Garder sa « dignité » dans les combats perdus d’avance, lutter pour l’affirmation de soi, apprendre à vivre sans perspective et sans alternative apparente, c’était l’enjeu, nous le savions ; nous savions que nous ne pouvions nous tirer indemnes de ce dilemme où nous étions plongés, mais peut-être ne s’agissait-il pas d’être inattaquables, peut-être avons-nous dû, au lieu d’accepter les critères imposés, tenter de satisfaire nos propres critères en les redéfinissant chaque jour.
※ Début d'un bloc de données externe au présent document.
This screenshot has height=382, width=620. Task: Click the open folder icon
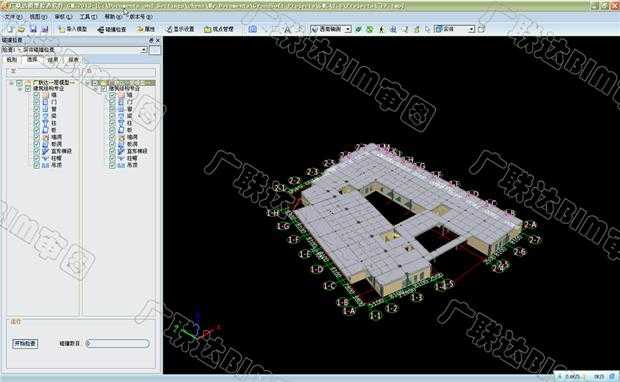[x=21, y=29]
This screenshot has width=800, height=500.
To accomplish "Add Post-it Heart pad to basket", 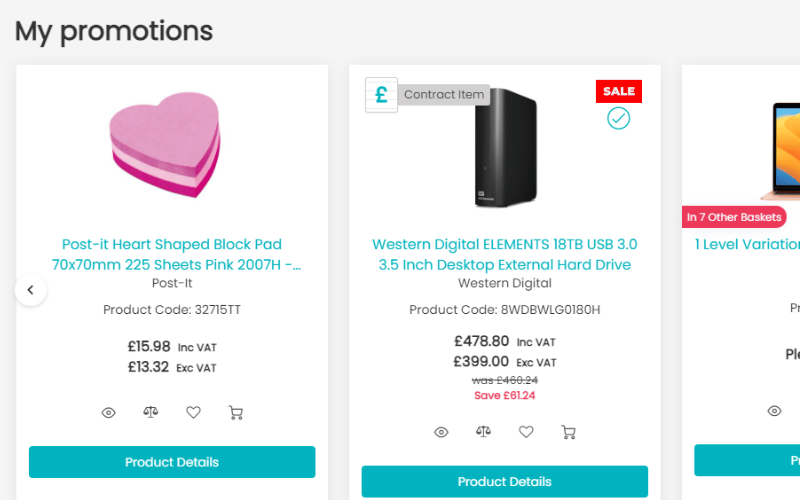I will click(x=236, y=412).
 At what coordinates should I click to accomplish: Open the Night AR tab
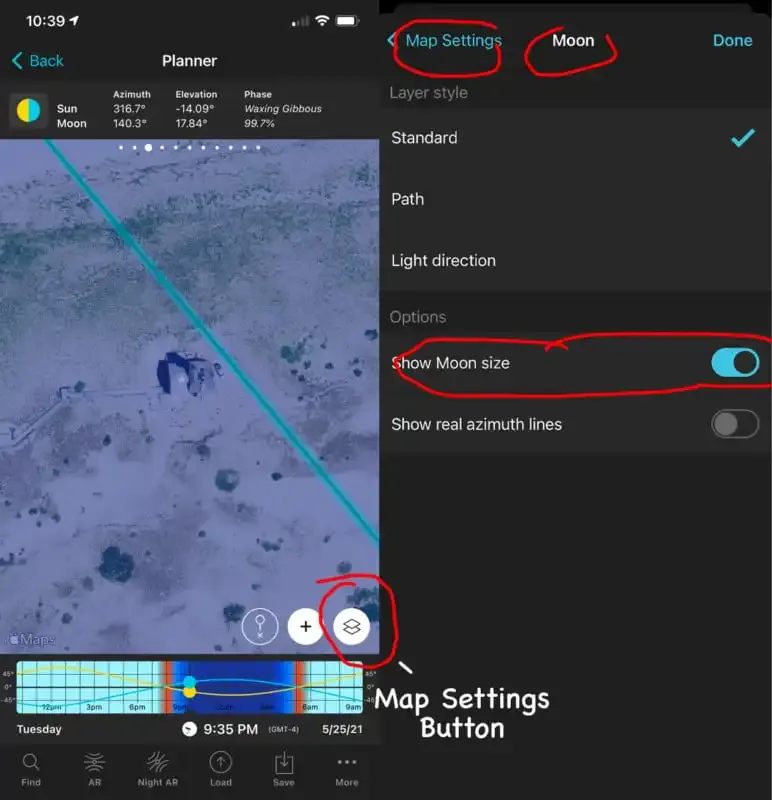157,768
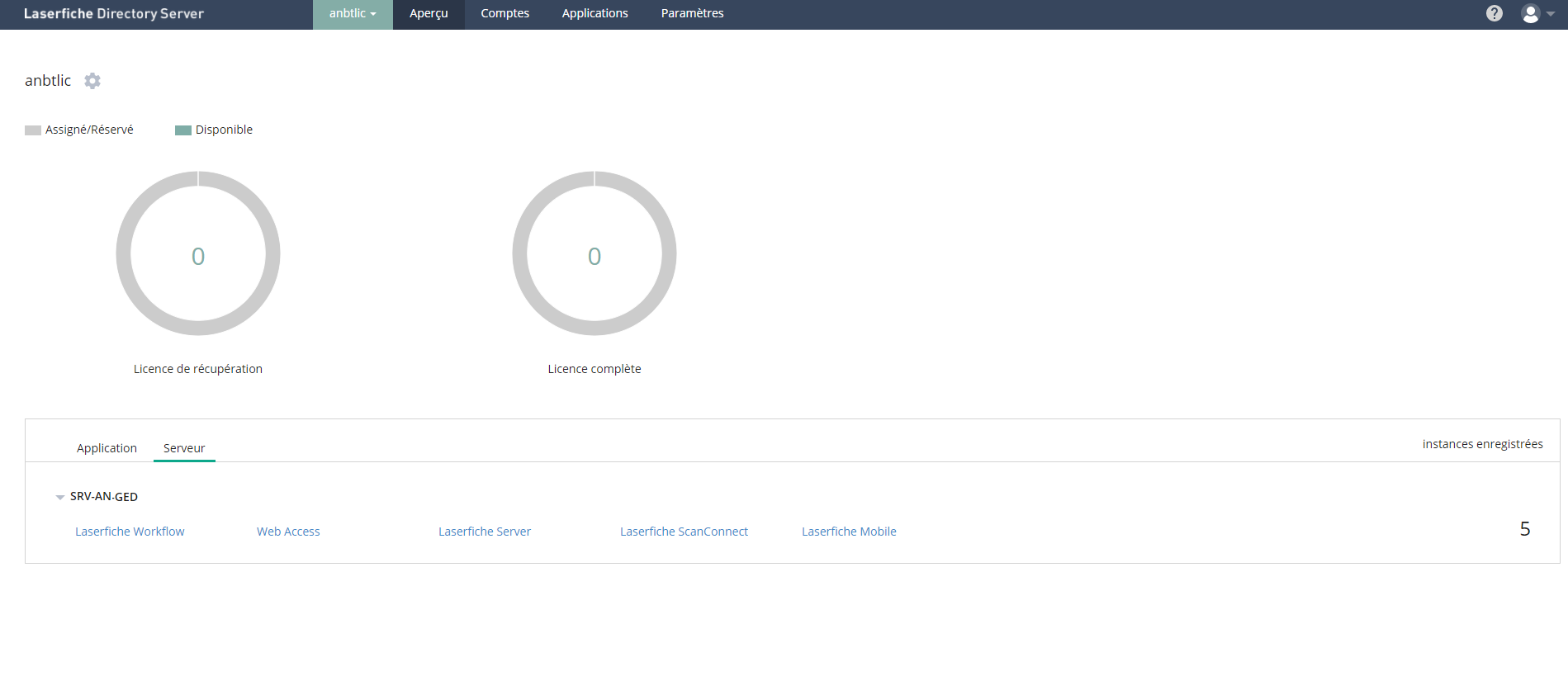Click the Assigné/Réservé legend gray swatch
The height and width of the screenshot is (676, 1568).
33,130
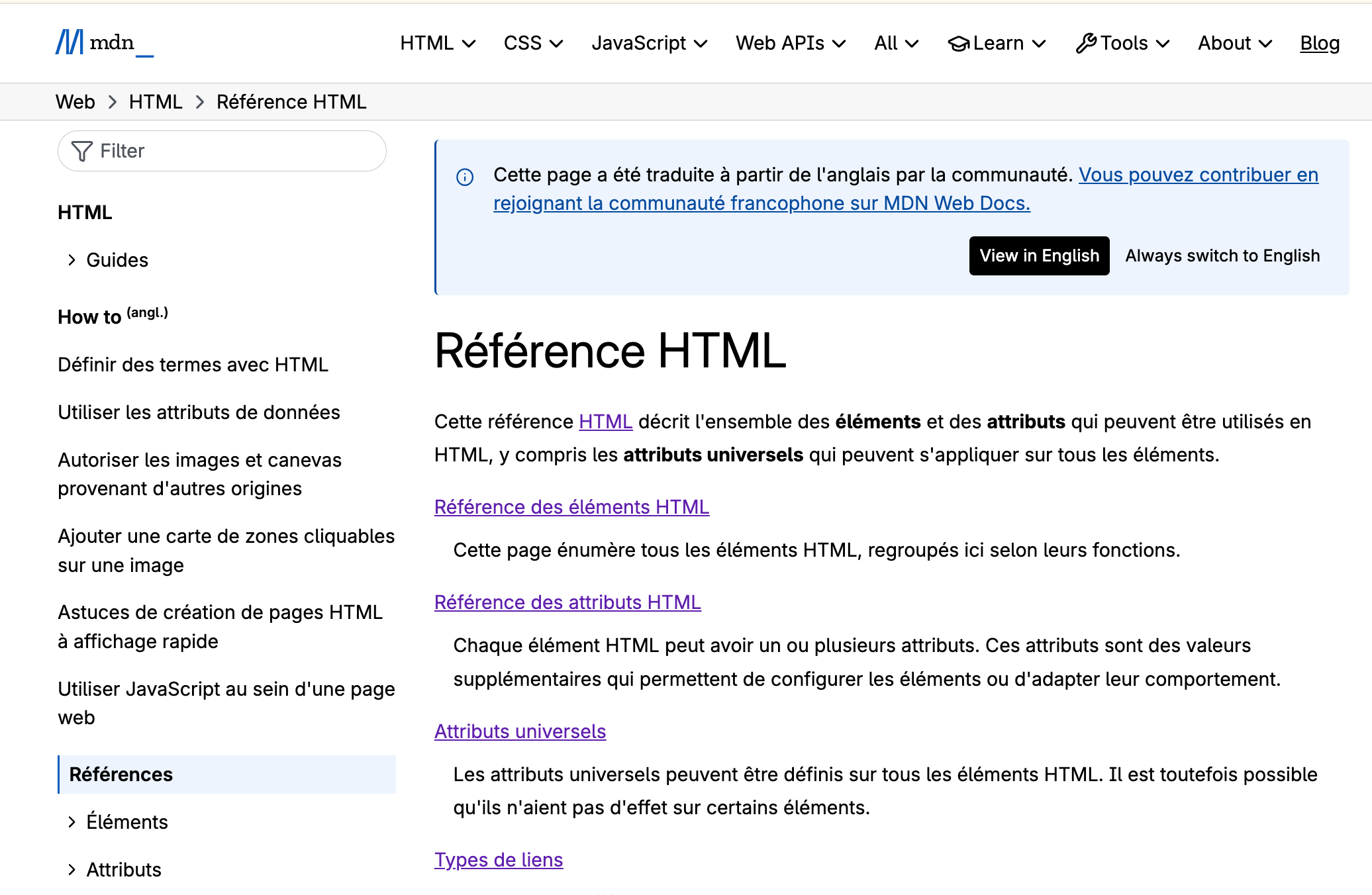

Car c’est sans doute une caractéristique des situations où tout se délite ; que ceux qui veulent obéir à leurs propres critères ont le sentiment tenace de ne plus pouvoir rien faire de « juste ». Mais peut-être la question ne se posait-elle pas en termes de « juste » ou de « faux » ; peut-être s’agissait-il de ne pas abandonner une place, fût-ce en ayant le dos au mur et dussions-nous la défendre d’une manière si imparfaite, si erronée, au prix de tant de remises en cause harassantes et d’aveuglements ».
Christa Wolf, « Etre nulle part ô nulle part toi mon pays », in lci même, autre part, Paris, Fayard, 1999, p. 57 (hommage à Franz Fühmann)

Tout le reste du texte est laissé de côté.